Investiture d’Obama : le dispositif web, 2 heures après…
Seconde couche, je continue l’effort (quasi sur-humain j’avoue) d’écrire ailleurs que sur l’espace de « comments » sur la fenêtre CNN/Facebook, qui décroche désormais, c’est sûr, le Pulitzer de l’interface média de l’année. Je suis allé, déjà, dehors chercher mes enfants à l’école vers 16h50 : étrange impression du monde qui continue au dehors, complètement déconnecté (c’est là que les appareils mobiles semblent comme nécessaires!). Puis là, j’ai repris le fil, sans même penser à allumer ma télévision classique en rentrant à mon domicile : je note que Pierre Haski, de Rue89, a tôt dit dans le flux aussi ne pas être sur la tv classique…
Parvenus à ce moment de l’évènement, on pourrait d’ores et déjà convenir de quelques faits clés dans ce qui se passe là sous nos yeux, pour l’investiture d’Obama à la présidence des Etats-Unis mais aussi et surtout pour le journalisme :
- comme le disait Philippe Gammaire dans les commentaires de FB, c’est un dispositif dont on va reparler en 2009 : nulle autre meilleure manière de débuter l’année!
- la participation, au bout d’un moment, semble rude, en tout cas je la sens ainsi : les faits passent à l’écran, on les oublierait presque pour surtout penser à témoigner; et ce flux de pensées, de paroles semble filer entre les mains…
- cette participation relève, à un moment, d’un journalisme athlétique, au sens où l’on cherche à tout voir, commenter, lire, relever… Mission impossible : nos cerveaux sont insuffisants… encore.

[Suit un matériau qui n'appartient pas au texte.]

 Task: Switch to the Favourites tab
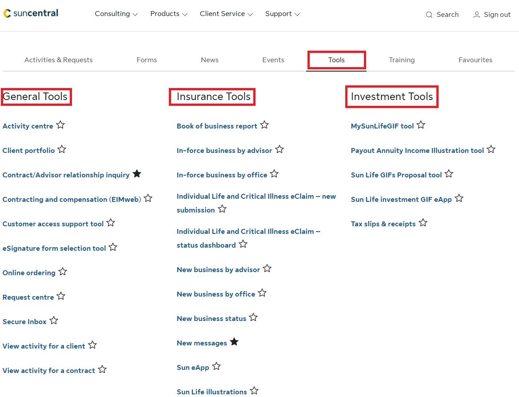[x=475, y=60]
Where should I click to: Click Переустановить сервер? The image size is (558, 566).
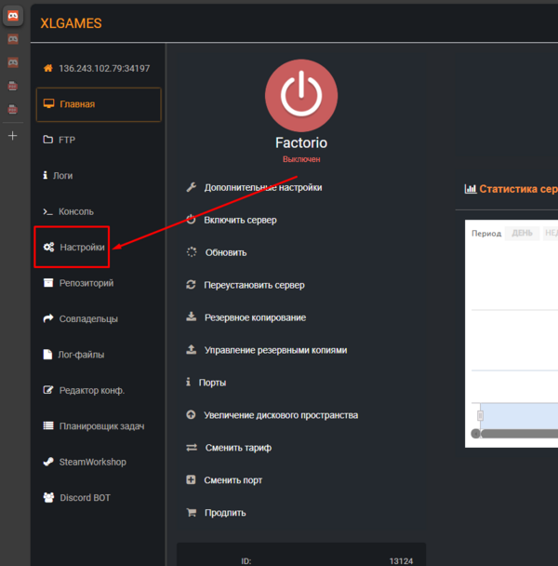point(254,285)
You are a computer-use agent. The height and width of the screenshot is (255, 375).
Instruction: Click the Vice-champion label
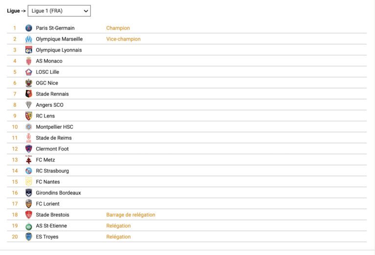[124, 39]
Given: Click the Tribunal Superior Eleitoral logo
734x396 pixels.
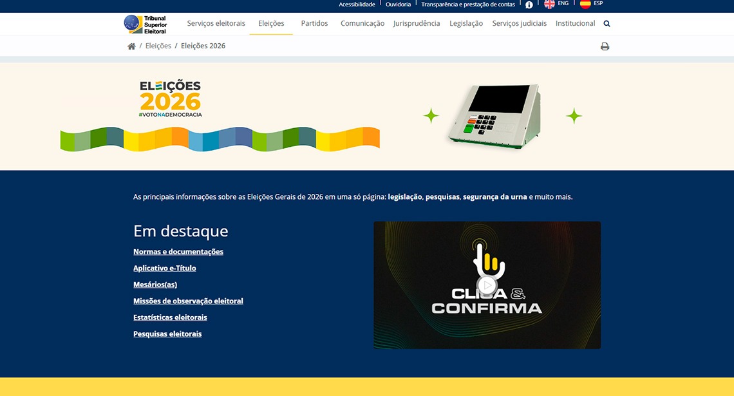Looking at the screenshot, I should pyautogui.click(x=146, y=24).
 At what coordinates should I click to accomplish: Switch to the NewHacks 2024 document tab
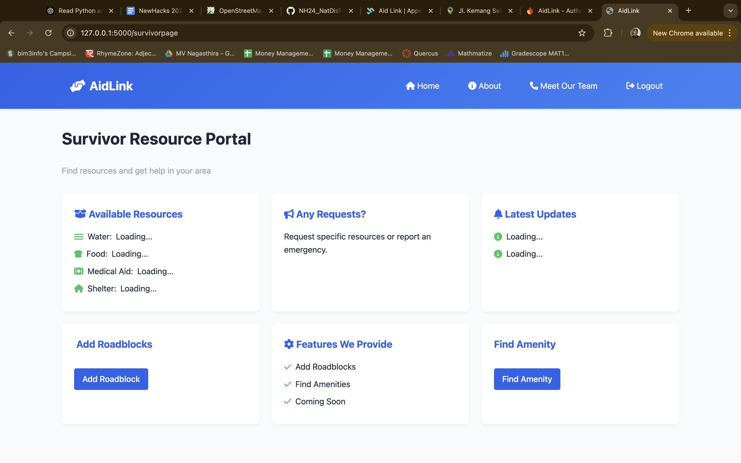[x=160, y=11]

- journalistiquement, c’est une claque aussi : car a t-on encore besoin de journalistes, quand une sorte de conscience mondiale peut ainsi vivre, penser, commenter, vibrer en direct un tel évènement? A méditer dans les états majors des grands groupes… et ailleurs, notamment du côté des institutionnels et officiels en Europe.
- en aval, que restera t-il de tous ces twits, de tous ces comments live et désordonnés? Un collector va t-il être fait et produit? En livre, en un site web témoignage spécial? Il faudrait en tout cas… Ou même une sorte de plaque ou de monument en granit noir, avec tous les mots gravés… Non, là je m’égare.
- l’impossibilité de gérer, en parallèle, cette application ahurissante, une messagerie instantanée classique, les mails, le téléphone, etc. Cela pose la question de créer un jour, enfin, un vrai « cockpit de communicant 2.0″, intégrant intuitivement tout ceci. Le WebLab travaillera à n’en pas douter sur ce sujet.